Thermal solar water heating design primer

With the re-authorization and expansion of federal tax credits for solar technologies, 2009 is expected to be a growth year for solar installations. With a much lower initial cost and faster pay-back than photo-voltaics, thermal solar systems (aka solar water-heating) will be of particular interest to architects and homeowners alike.

In the realm of thermal solar systems, many options are available — from drain-back and closed-loop systems to a near infinite number of ways to configure and integrate into the existing space and water-heating infrastructure. Here’s a quick and dirty overview.

Drain-back vs. closed-loop

All thermal solar systems consist of collectors, either flat-plate type or vacuum-tube, usually mounted on the roof, an insulated storage tank, a pumping mechanism to transfer heat collected at the roof and move it to the storage tank, and piping filled with a water/anti-freeze solution used as the heat-carrying medium.

In drain-back systems, the collectors have the ability to drain themselves of their water/anti-freeze solution in order to protect against freezing or over-heating (under certain conditions, collectors can exceed 212 degrees F). A small secondary reservoir tank is required to store the water/anti-freeze solution when not being used in the collectors. In addition, since drain-back systems are “open-loop,” a large, high-head pump is required to lift the solution from the reservoir tank into the collectors.

Closed-loop systems have no such drain-back mechanism and rely on anti-freeze for wintertime protection; and sound engineering and system design to protect against over-heating. Mechanically simpler than drain-back systems, closed-loop configurations require no reservoir tank and only a small low-head pump to move the water/anti-freeze solution through the system.

Our take: Reserve drain-back systems for special situations only (i.e. large commercial systems). For typical residential installations, closed-loop systems, with fewer moving parts, offer a simpler, less expensive and easier to maintain option for homeowners. Properly designed and maintained, closed-loop systems will not freeze and will not cause over-heating problems. Keep it simple!

Thermal solar for space-heating

The Catch-22 of thermal solar is that when you need the most heat, the sun produces the least energy. So, the question is whether it’s worth the additional expense and effort to integrate a thermal solar system with a home’s (hydronic) space-heating infrastructure.

In upstate New York, for example, during the month of October a typical 30-tube collector array collects, on average, between 25,000 and 30,000 btus per day. In a modest home, this represents around 5 percent of the home’s total space-heating needs. In January, on the other hand, the same collector will produce less than 1 percent of the home’s space-heating needs.

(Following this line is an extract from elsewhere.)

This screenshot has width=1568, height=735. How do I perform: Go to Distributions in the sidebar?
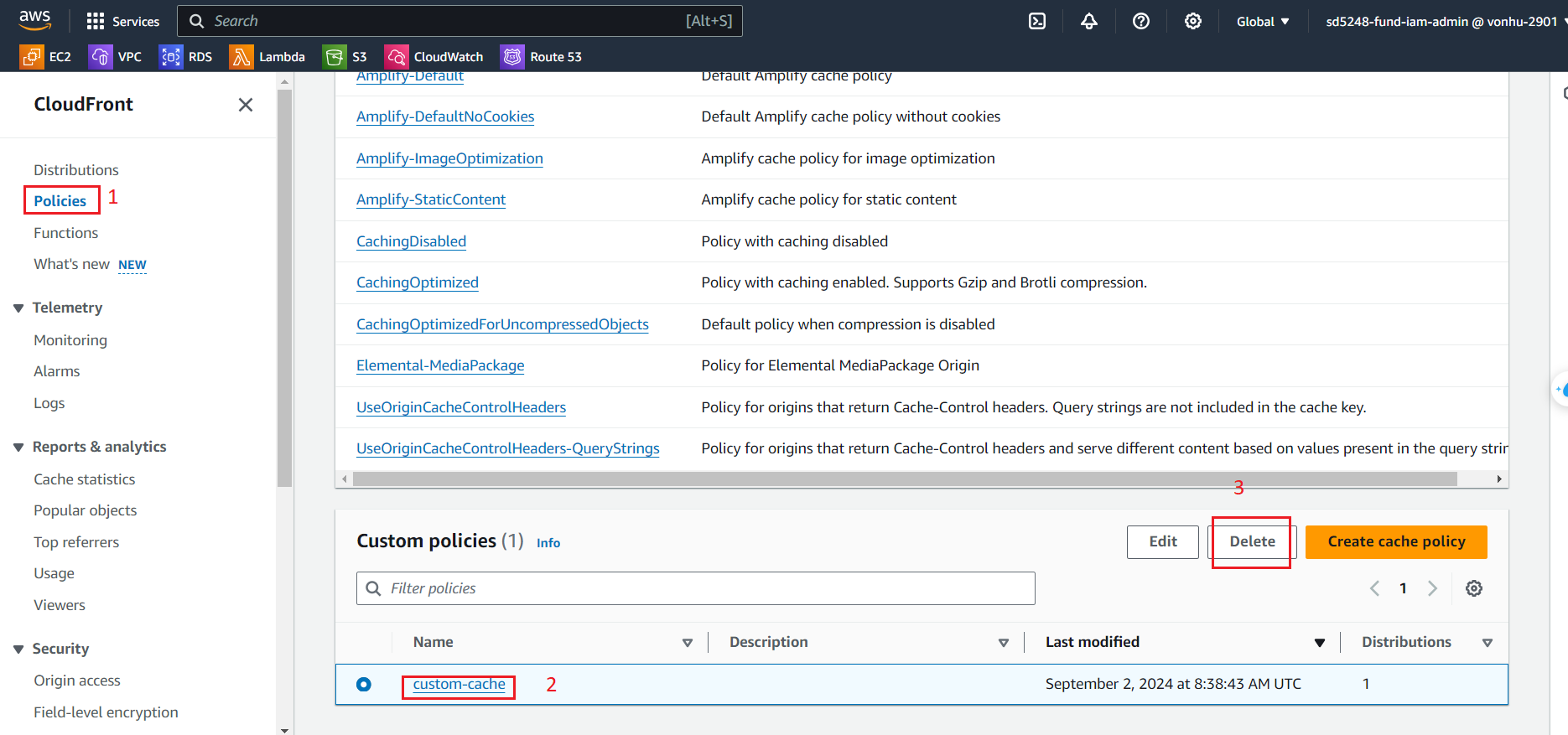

Yes, you can add more collectors to capture more heat, but that would require considerable amount of additional storage capacity — I mean considerable. There’s two problems to contend with. First, the collectors only produce heat during the day — when it’s the night you need the most heat. The second problem is the overabundance of heat you’ll be left with in the summer. Unless, you have an Olympic-size swimming pool to heat, you’ll have paid for equipment that heats water you can’t use.

Our take: Integrating a thermal solar system into a home’s heating circuit adds at least $2,500 on the cost of installation, and increases its complexity and long-term maintenance. In the cold Northeast, we say spend the money elsewhere — upgrade insulation or improve the efficiency of the space-heating system.

Simple, cost-effective design

In thermal solar design, less is more. Keeping a system simple will shorten its pay-back and cost less to maintain over the long-term. With good, direct exposure to the sun, we recommend a modest three-panel array connected to a single-coil indirect-fired storage tank serving as a pre-heater to the home’s primary water heater. This configuration will produce approximately 75 percent of a home’s total annual domestic hot water load, uses the least moving parts, is a cinch to trouble-shoot and repair (one pump, one control device), and finds a perfect balance between maximizing the efficiency of the collectors at a relatively low installation cost.